# FRAGMENTO DEL DOCUMENTO
------------------------------------------------------------------------

De ahí surge la pregunta de Cristo para Pedro y para cada uno de nosotros. No se puede afirmar que Cristo es un profeta, que habla en nombre de Dios, y quedarse tan tranquilos, porque Cristo es el Profeta, la Palabra de Dios hecha carne, que se mete en nuestra vida, que la transforma y la cambia, que nos hace ver el mundo de forma diferente. Pero si no escuchamos la Palabra, hablaremos de ideologías y no de vivencias. Pedro afirma que Cristo es el Mesías, pero tiene que adentrarse en todo lo que significa ser “mesías” al estilo de Jesús: no viene a destruir, sino a dar vida; no viene a ser servido, sino a servir; no viene a poner en el pedestal a Israel, sino a construir la fraternidad de todos los pueblos, y esto lo hace por el camino de la pequeñez, de la entrega, de la muerte y la resurrección.

------------------------------------------------------------------------

Entradas guardadas

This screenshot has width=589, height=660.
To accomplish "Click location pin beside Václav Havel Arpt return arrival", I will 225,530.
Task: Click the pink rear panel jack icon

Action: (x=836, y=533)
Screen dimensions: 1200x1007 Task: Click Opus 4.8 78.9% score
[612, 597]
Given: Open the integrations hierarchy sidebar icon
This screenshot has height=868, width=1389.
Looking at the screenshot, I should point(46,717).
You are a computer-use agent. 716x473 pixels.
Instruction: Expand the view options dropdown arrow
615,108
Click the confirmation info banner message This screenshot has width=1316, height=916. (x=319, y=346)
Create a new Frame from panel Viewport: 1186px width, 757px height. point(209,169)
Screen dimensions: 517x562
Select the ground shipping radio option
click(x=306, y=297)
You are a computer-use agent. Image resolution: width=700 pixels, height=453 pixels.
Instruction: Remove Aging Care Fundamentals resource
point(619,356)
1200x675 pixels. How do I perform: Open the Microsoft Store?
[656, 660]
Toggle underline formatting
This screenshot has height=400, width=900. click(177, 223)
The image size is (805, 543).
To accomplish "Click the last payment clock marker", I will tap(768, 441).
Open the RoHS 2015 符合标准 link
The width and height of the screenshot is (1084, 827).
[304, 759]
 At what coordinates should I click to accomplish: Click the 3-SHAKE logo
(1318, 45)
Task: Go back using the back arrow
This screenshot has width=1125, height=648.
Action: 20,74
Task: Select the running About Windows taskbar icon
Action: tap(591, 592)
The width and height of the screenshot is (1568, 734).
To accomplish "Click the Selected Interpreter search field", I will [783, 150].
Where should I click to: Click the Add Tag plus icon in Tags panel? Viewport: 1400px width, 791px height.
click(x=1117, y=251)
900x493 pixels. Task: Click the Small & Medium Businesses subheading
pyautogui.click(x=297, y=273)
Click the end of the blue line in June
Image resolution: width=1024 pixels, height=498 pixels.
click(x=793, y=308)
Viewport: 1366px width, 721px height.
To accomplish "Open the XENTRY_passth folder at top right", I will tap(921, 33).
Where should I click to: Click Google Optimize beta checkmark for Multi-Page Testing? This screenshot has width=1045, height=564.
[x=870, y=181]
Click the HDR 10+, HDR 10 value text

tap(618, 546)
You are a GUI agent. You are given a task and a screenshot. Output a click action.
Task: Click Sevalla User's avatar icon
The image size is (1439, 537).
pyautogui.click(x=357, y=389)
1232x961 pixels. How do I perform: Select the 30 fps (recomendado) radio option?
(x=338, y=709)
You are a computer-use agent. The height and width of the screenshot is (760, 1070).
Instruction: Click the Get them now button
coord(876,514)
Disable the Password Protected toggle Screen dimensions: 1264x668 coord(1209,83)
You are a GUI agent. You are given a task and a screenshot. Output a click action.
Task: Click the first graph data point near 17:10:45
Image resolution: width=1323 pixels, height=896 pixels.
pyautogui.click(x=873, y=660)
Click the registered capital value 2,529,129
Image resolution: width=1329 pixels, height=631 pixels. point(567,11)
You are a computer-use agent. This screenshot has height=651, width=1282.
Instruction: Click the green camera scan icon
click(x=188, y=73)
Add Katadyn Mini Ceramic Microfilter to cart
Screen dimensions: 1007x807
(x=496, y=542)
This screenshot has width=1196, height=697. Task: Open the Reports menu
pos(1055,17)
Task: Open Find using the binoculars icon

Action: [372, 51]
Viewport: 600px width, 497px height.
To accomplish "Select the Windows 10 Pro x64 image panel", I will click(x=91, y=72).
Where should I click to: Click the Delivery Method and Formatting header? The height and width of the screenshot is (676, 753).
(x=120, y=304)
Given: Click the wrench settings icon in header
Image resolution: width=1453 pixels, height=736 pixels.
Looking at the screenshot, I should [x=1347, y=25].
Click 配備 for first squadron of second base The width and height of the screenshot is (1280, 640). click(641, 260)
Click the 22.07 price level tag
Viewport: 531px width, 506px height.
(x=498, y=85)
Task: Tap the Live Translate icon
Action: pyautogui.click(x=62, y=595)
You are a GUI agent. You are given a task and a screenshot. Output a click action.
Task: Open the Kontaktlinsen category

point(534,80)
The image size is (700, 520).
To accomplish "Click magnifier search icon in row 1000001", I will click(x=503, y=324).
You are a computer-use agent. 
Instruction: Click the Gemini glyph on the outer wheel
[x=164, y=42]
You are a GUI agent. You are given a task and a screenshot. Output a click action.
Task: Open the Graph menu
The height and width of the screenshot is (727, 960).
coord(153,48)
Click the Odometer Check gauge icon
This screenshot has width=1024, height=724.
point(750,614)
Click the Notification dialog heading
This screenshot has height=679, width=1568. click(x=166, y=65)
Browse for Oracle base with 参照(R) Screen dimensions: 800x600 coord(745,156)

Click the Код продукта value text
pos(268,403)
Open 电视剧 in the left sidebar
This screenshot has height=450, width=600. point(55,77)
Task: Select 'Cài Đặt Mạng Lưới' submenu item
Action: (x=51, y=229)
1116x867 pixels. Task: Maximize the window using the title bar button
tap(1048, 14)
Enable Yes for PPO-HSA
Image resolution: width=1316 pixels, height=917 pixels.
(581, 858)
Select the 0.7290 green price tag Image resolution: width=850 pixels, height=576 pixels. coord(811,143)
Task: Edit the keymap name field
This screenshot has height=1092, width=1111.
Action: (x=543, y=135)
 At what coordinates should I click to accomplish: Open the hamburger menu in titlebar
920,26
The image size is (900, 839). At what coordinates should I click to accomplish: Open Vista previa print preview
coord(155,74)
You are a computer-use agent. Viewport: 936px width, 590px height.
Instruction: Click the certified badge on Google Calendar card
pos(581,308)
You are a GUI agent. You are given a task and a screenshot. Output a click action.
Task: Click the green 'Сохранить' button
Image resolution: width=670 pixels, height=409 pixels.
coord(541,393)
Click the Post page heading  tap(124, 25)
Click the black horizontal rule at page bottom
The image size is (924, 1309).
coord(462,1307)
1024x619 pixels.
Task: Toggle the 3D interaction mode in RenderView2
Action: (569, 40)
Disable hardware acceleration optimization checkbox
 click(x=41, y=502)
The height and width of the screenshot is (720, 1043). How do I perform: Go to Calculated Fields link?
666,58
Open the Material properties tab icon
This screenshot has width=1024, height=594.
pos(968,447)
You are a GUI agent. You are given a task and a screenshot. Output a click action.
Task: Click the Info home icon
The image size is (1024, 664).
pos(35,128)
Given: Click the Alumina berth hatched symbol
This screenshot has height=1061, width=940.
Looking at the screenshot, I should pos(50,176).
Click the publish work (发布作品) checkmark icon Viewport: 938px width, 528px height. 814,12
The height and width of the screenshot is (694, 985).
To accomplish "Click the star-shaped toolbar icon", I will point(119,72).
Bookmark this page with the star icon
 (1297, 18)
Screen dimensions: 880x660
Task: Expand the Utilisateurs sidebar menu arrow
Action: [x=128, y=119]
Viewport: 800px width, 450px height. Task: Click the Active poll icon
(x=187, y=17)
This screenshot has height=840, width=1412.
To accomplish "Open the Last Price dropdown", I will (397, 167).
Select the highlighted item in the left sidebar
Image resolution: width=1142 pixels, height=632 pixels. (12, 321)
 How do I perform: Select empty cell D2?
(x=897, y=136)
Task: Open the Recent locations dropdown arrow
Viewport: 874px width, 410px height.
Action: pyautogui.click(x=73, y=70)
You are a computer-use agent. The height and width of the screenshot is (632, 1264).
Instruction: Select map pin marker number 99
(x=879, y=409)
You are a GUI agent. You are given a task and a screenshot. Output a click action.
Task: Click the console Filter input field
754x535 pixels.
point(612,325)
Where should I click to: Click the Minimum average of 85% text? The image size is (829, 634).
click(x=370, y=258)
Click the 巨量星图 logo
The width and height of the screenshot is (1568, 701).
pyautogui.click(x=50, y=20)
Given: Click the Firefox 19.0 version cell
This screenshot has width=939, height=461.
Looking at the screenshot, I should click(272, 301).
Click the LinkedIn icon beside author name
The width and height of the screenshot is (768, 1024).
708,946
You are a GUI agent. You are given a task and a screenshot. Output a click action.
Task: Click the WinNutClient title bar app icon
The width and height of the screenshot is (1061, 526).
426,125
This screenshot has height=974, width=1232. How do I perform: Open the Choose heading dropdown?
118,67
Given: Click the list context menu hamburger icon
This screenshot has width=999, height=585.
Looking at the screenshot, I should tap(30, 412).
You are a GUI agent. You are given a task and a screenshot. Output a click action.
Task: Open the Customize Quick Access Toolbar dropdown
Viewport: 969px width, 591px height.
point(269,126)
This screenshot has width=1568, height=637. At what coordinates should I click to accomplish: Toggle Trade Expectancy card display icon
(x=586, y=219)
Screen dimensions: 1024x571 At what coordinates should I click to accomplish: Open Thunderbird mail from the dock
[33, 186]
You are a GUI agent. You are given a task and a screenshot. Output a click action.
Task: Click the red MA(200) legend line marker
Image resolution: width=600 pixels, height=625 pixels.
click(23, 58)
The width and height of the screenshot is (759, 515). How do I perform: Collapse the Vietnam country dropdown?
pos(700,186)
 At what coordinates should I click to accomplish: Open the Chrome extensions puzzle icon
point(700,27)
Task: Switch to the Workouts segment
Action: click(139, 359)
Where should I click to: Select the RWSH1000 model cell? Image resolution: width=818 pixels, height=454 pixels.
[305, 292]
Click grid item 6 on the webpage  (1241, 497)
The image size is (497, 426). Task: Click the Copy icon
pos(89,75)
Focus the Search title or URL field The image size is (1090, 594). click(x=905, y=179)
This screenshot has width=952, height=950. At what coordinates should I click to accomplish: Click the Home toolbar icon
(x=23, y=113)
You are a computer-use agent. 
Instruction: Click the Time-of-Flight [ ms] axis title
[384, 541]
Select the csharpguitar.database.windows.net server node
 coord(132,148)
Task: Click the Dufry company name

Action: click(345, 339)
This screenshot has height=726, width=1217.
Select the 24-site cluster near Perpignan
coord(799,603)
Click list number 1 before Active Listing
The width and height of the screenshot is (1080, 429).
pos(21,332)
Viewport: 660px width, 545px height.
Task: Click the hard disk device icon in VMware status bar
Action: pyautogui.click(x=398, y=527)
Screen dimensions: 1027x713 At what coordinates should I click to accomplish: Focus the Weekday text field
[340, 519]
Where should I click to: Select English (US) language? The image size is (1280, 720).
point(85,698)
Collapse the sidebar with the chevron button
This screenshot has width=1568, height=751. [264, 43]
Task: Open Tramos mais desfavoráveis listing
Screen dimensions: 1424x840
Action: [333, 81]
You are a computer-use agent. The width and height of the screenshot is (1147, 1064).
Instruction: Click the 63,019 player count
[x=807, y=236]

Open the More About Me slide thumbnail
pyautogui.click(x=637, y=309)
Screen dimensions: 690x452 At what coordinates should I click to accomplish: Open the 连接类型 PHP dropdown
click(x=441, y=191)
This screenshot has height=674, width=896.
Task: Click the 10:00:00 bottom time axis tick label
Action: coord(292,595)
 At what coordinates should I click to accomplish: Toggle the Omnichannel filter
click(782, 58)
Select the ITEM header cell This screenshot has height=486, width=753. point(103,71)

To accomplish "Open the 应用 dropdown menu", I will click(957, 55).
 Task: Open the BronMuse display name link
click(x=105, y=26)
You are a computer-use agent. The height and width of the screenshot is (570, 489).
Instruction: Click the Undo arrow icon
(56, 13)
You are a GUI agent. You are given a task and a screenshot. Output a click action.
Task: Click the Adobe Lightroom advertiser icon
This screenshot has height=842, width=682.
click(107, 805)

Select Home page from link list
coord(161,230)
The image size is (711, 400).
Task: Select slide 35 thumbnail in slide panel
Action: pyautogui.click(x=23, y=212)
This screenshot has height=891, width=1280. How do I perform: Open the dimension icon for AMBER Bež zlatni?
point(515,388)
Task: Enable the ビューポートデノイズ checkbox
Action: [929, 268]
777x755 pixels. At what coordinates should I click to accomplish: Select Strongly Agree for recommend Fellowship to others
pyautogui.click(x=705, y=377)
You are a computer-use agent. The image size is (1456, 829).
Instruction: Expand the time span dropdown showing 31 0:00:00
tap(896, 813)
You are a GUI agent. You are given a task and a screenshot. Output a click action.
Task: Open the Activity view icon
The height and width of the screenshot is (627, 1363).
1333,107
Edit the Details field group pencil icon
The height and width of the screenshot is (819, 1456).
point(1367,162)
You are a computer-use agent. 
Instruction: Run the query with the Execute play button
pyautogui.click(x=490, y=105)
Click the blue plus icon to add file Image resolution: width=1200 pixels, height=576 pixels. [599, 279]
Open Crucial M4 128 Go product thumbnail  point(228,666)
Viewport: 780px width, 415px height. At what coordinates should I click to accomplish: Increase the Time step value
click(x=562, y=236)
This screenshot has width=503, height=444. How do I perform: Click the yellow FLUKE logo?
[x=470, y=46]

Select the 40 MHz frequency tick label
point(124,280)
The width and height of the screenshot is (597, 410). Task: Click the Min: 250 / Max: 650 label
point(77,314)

------------------------------------------------------------------------

# LO QUE SE PIDE
Copia de nuevo el pasaje del fragmento sobre la pregunta de Cristo a Pedro: comienza en las palabras "De ahí surge" y termina después de "y la resurrección.", renombrando "Pedro" como "Simón". Responde basándote únicamente en el fragmento.

# RESPUESTA
De ahí surge la pregunta de Cristo para Simón y para cada uno de nosotros. No se puede afirmar que Cristo es un profeta, que habla en nombre de Dios, y quedarse tan tranquilos, porque Cristo es el Profeta, la Palabra de Dios hecha carne, que se mete en nuestra vida, que la transforma y la cambia, que nos hace ver el mundo de forma diferente. Pero si no escuchamos la Palabra, hablaremos de ideologías y no de vivencias. Simón afirma que Cristo es el Mesías, pero tiene que adentrarse en todo lo que significa ser “mesías” al estilo de Jesús: no viene a destruir, sino a dar vida; no viene a ser servido, sino a servir; no viene a poner en el pedestal a Israel, sino a construir la fraternidad de todos los pueblos, y esto lo hace por el camino de la pequeñez, de la entrega, de la muerte y la resurrección.